__Aim__
Copy the entries word for word, everything from the line containing "Where should I click to: Edit" down to the line containing "Looking at the", with both of those lines included.

(Entries for finding text and elements)
>> BEGIN
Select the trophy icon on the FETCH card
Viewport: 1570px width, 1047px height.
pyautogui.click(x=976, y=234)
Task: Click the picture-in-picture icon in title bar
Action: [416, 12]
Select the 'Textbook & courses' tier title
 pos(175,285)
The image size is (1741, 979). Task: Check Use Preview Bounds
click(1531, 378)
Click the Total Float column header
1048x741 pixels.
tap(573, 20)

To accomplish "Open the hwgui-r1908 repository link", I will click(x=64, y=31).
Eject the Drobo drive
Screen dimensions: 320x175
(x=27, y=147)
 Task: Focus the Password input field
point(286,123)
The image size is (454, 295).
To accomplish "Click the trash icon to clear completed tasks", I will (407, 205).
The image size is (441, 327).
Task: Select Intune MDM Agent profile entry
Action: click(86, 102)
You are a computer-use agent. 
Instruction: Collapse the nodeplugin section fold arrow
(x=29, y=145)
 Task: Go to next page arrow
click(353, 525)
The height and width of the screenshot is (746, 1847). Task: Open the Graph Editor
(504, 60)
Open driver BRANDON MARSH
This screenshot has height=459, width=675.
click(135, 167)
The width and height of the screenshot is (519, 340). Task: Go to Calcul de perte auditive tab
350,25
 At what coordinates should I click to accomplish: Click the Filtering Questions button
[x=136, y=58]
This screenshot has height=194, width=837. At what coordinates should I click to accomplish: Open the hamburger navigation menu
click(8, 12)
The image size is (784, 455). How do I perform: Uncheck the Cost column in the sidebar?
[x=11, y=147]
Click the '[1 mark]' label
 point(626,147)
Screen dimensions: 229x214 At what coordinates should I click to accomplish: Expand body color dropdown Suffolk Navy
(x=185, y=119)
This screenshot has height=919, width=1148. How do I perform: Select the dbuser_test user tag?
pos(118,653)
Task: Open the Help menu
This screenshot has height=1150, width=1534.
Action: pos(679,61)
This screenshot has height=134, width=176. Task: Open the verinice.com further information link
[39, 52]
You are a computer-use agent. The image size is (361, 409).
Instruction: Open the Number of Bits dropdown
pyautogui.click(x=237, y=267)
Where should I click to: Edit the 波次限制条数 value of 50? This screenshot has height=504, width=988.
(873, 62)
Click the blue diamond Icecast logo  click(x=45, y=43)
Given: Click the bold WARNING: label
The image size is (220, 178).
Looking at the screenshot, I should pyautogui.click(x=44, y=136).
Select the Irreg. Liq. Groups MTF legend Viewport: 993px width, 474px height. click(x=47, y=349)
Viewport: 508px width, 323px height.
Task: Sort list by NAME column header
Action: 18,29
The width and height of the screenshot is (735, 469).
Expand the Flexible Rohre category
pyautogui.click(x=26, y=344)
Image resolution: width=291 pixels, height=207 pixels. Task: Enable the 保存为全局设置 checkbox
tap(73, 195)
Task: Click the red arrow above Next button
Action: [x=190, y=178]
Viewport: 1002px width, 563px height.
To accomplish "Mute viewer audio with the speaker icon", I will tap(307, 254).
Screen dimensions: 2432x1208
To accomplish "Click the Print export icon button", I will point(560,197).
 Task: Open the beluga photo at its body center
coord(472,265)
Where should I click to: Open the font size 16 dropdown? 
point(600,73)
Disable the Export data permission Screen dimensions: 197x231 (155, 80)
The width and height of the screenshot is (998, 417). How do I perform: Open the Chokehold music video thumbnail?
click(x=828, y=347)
>> END
__Written reply__
Where should I click to: Edit the 波次限制条数 value of 50? This screenshot has height=504, width=988.
(873, 62)
Click the blue diamond Icecast logo  click(x=45, y=43)
Given: Click the bold WARNING: label
The image size is (220, 178).
Looking at the screenshot, I should pyautogui.click(x=44, y=136).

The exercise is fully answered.